Now about a much more interesting part - competition for a share in the mind. The cost that a consumer pays for space on the shelves grows with the number of producers; for an astronomical increase in the cost of advertising costs, it’s quite enough just two manufacturers who are trying to overtake each other in consumer preferences. Do you know how much TV advertising costs, especially on “prime time”? Competition for a share in the mind, which is naturally limited, leads to competition in increasing the overhead of advertising.

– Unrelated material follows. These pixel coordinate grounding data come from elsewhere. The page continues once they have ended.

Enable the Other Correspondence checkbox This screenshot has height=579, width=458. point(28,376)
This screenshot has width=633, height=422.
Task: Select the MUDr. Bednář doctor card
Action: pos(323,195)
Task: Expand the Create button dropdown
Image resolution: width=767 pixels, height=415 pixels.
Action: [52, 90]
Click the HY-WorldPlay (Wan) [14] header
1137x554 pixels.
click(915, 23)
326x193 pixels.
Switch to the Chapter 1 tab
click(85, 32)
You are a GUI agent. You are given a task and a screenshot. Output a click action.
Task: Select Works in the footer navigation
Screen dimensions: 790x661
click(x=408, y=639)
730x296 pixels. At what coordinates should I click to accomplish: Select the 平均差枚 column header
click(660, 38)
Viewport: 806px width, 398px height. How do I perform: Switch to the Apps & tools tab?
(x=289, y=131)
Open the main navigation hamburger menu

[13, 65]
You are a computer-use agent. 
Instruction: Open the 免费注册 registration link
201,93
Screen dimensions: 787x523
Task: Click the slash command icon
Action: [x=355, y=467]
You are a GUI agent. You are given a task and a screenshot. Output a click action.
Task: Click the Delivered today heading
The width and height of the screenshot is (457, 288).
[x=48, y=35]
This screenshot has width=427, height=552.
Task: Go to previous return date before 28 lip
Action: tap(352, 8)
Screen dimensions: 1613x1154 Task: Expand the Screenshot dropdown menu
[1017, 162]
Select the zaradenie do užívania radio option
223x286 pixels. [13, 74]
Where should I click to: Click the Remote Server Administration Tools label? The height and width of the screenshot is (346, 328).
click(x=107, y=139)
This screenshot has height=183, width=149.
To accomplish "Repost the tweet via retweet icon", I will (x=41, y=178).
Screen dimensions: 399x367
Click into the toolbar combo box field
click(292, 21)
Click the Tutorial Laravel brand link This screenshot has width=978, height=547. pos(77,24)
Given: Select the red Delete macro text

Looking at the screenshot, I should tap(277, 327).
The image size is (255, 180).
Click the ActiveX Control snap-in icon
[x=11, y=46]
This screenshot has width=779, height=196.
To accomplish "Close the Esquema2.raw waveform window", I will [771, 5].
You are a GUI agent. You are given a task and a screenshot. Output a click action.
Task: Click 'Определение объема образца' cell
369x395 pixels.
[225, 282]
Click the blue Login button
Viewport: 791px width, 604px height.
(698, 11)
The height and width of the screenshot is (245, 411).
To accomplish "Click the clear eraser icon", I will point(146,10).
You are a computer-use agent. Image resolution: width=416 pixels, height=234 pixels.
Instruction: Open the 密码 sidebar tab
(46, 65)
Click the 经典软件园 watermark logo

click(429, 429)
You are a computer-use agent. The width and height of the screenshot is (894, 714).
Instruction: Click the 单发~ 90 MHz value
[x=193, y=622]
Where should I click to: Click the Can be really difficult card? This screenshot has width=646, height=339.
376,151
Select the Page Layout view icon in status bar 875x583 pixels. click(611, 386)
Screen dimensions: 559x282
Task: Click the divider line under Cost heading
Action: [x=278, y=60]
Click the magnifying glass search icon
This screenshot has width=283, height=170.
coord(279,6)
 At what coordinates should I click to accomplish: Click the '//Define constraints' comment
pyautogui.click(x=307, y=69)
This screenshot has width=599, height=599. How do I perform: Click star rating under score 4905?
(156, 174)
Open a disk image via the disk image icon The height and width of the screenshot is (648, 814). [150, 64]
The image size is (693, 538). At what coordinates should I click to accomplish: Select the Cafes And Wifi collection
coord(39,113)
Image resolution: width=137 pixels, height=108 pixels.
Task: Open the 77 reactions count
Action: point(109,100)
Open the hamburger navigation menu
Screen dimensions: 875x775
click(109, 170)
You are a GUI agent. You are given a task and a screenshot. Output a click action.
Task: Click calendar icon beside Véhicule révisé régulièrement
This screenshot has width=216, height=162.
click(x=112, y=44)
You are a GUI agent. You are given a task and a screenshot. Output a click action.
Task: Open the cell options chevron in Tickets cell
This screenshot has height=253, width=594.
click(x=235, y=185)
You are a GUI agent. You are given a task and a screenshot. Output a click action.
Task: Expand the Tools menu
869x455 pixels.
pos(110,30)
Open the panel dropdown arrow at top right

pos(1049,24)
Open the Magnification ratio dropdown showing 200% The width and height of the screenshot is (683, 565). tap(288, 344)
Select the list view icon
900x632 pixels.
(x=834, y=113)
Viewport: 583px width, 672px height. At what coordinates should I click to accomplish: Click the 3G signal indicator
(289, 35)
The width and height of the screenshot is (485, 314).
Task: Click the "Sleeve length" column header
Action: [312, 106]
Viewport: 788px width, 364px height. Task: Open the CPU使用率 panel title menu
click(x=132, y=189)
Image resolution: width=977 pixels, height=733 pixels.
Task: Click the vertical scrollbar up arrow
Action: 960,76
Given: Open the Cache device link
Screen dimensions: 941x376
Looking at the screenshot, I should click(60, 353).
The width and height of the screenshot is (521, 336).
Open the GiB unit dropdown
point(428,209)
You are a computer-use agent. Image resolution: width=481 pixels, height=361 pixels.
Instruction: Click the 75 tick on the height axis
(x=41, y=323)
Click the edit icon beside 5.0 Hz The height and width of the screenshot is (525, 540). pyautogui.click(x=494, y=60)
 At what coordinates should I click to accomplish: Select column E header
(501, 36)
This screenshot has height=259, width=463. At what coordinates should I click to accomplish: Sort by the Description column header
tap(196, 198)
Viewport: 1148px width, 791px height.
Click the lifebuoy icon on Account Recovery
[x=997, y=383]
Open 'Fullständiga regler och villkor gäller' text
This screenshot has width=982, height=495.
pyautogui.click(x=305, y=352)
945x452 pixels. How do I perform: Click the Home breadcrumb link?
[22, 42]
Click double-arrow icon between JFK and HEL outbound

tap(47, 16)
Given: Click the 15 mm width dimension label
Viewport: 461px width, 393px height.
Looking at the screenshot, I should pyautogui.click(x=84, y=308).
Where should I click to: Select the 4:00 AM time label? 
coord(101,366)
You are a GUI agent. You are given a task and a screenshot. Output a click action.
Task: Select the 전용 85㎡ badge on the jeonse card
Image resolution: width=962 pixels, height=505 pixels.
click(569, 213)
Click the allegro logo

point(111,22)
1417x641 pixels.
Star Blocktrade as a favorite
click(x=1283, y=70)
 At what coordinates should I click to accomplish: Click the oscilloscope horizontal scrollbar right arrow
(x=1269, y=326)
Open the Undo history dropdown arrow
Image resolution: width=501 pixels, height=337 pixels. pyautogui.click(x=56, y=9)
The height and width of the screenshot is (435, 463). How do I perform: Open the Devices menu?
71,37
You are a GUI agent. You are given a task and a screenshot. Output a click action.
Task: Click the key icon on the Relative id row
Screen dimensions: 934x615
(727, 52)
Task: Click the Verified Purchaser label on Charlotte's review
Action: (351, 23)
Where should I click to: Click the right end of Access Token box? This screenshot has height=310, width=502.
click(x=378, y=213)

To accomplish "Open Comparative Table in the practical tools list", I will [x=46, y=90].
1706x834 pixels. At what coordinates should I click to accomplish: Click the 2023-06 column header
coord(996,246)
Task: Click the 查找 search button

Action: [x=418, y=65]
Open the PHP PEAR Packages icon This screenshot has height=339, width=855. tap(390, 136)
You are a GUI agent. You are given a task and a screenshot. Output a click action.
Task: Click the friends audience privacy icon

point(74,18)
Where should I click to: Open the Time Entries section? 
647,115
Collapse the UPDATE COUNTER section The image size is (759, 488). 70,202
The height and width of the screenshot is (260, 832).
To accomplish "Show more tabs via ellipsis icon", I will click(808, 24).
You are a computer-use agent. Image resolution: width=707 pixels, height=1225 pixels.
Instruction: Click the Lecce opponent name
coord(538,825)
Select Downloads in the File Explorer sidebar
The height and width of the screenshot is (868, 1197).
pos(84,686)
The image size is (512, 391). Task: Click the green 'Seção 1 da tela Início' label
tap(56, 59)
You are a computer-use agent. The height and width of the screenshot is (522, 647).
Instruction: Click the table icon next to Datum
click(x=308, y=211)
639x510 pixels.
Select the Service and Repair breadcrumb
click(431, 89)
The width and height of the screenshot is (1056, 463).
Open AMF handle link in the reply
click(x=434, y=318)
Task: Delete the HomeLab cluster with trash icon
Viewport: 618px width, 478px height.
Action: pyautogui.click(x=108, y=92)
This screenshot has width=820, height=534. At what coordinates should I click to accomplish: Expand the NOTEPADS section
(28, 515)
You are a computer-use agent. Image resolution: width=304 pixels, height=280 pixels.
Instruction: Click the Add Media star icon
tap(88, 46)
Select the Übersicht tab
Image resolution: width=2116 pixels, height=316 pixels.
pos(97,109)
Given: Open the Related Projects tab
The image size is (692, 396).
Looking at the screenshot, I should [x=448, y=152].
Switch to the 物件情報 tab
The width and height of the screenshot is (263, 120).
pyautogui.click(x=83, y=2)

Moreover, these are not just bids against each other as in an auction, the mechanism of the impact of advertising on consumers in modern society is reminiscent of the effect of a drug on the brain and require a constant increase in dose, but this is a separate topic for which I have a separate article (“Society on drugs: are we addicted to advertising? ”) The essence remains the same - in order to sell you one sort of sausage instead of another, which is no different from it, firms spend huge amounts of money. And what brand you bought in the end, the money in the price tag of your purchase.
On the other hand, you can enter the position of businesses. And what should they do? In terms of price competition, it is impossible to survive, new features cannot be invented - what features are there in the sausage? They have to compete for you and spend money on this competition. As a result, the item for five cents is worth five dollars in the auto parts store.
Well, how do you get such consumer benefits from competition?